Restate the following entries exactly, including every line.

###

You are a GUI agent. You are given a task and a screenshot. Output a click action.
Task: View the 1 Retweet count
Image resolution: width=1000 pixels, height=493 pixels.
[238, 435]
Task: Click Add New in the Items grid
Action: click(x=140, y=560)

###

RESPONSE BELOW »
You are a GUI agent. You are given a task and a screenshot. Output a click action.
Task: View the 1 Retweet count
Image resolution: width=1000 pixels, height=493 pixels.
[238, 435]
Task: Click Add New in the Items grid
Action: click(x=140, y=560)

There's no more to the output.